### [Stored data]
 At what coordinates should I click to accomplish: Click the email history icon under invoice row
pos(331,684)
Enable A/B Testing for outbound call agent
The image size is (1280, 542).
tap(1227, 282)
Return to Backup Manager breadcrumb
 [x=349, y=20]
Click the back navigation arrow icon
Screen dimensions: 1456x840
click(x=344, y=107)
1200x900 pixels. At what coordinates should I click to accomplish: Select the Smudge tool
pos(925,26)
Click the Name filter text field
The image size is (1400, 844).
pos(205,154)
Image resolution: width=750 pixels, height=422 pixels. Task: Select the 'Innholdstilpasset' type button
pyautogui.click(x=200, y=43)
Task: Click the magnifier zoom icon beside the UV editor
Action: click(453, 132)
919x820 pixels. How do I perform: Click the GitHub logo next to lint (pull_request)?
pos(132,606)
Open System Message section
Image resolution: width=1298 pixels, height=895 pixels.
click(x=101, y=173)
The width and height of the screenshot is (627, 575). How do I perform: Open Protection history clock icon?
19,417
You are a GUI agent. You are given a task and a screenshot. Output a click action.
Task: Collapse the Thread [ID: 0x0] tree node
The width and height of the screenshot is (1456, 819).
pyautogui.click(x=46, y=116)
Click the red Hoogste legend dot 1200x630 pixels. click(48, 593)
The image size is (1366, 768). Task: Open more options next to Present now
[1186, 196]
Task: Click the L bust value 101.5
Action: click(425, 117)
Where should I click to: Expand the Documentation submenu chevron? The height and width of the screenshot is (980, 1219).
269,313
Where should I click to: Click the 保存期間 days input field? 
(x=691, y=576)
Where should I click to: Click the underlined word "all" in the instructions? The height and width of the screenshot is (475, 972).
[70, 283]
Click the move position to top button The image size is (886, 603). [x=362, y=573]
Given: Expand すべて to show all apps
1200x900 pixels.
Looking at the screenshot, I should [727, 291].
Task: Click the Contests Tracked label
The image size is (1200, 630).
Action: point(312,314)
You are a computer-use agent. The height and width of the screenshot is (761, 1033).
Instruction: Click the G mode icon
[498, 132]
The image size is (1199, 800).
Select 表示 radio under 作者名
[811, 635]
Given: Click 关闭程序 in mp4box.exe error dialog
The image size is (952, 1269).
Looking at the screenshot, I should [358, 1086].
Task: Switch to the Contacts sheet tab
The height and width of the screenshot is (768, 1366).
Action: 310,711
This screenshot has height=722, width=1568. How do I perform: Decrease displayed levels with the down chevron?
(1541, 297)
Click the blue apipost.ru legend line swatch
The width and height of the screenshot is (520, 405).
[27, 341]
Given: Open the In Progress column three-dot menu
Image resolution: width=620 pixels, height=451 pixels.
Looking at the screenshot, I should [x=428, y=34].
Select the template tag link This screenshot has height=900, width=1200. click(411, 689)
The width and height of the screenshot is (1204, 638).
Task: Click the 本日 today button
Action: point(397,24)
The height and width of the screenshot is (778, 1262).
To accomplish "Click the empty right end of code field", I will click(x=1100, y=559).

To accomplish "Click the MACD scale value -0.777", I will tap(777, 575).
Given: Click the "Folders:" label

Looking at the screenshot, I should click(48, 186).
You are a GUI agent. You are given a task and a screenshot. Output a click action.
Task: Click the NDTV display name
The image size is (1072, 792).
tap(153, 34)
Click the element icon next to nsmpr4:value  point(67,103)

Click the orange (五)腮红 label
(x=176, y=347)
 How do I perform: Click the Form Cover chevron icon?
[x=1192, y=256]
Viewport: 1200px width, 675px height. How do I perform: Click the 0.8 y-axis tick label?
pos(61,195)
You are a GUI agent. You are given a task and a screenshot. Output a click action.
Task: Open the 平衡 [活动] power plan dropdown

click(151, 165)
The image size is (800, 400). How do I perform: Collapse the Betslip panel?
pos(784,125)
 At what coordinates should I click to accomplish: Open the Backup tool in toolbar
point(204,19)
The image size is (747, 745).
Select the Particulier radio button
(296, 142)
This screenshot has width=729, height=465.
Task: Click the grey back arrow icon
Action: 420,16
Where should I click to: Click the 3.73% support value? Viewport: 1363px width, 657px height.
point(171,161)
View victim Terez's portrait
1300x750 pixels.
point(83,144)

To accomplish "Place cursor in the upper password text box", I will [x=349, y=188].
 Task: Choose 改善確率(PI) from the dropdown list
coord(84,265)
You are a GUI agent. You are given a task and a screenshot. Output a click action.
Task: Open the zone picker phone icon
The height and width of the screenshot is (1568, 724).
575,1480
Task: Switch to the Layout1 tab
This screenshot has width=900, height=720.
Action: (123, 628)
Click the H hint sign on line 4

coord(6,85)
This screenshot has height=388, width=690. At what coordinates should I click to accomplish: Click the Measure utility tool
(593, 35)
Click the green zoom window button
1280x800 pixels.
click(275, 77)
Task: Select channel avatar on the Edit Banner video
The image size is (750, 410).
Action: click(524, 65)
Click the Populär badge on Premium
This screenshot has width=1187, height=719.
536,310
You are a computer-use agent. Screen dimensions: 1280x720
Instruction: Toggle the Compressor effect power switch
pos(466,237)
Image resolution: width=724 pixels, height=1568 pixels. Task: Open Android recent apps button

### [YOUR OBJECTIVE]
Which lines of the records above hold the word "text"? Copy each one out.

### [EXPECTED ANSWER]
Click the Name filter text field
To accomplish "Place cursor in the upper password text box", I will [x=349, y=188].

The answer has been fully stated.